O que não tem muita história — e a que tem vem com alguns tiros ao lado — na narrativa da música ao vivo em Portugal é o hip-hop. É certo que a cada ano os organizadores dos vários festivais de verão estão a trazer nomes fortes daquele que é o estilo com maior expressão na cena pop atual. Mas, algures entre a procura de identidade do género em cima de um palco e a falta de identificação do público com alguns destes artistas, salta à cabeça aquela expressão de Game of Thrones.

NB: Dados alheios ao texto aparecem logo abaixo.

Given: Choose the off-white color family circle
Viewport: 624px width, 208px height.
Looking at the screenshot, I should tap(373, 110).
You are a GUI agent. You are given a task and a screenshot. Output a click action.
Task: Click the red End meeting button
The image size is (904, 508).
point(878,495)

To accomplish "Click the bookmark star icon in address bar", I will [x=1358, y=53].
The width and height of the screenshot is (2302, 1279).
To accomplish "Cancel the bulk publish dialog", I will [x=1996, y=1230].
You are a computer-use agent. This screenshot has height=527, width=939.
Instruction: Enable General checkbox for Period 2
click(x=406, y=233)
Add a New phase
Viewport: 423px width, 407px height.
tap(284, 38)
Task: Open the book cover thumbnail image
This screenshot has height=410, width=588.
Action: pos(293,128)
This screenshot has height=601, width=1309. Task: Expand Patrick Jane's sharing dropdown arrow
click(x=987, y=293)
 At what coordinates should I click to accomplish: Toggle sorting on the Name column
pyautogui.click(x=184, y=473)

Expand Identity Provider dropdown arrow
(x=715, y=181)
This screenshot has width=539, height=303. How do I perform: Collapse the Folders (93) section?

Cada vez que há um concerto de hip-hop em Portugal, os deuses atiram uma moeda ao ar. Não deixa de ter alguma graça que o Hipódromo Manuel Possolo, também em Cascais, tenha sido palco de, pelo menos, dois concertos no espaço de sete anos que foram uma espécie de viagem educativa pelo hip-hop e todas as raízes que o geraram.
Um deles foi o de Erykah Badu em 2012; agora foi a vez de Questlove, Black Thought e os restantes The Roots de partirem num medley que podia ser eterno à procura daquilo que os fez começar e o que os faz continuar. E se a memória já falha um bocado para recordar 2012 e o concerto de Erykah Badu, a primeira noite do EDP Cool Jazz vai ficar na memória por isso mesmo. Foi uma masterclass de história do hip-hop e de toda a música negra que o originou. Em momentos pareceu uma espécie de caminhada pela coleção de discos de Questlove, que já é coisa digna de lenda há pelo menos 10 anos.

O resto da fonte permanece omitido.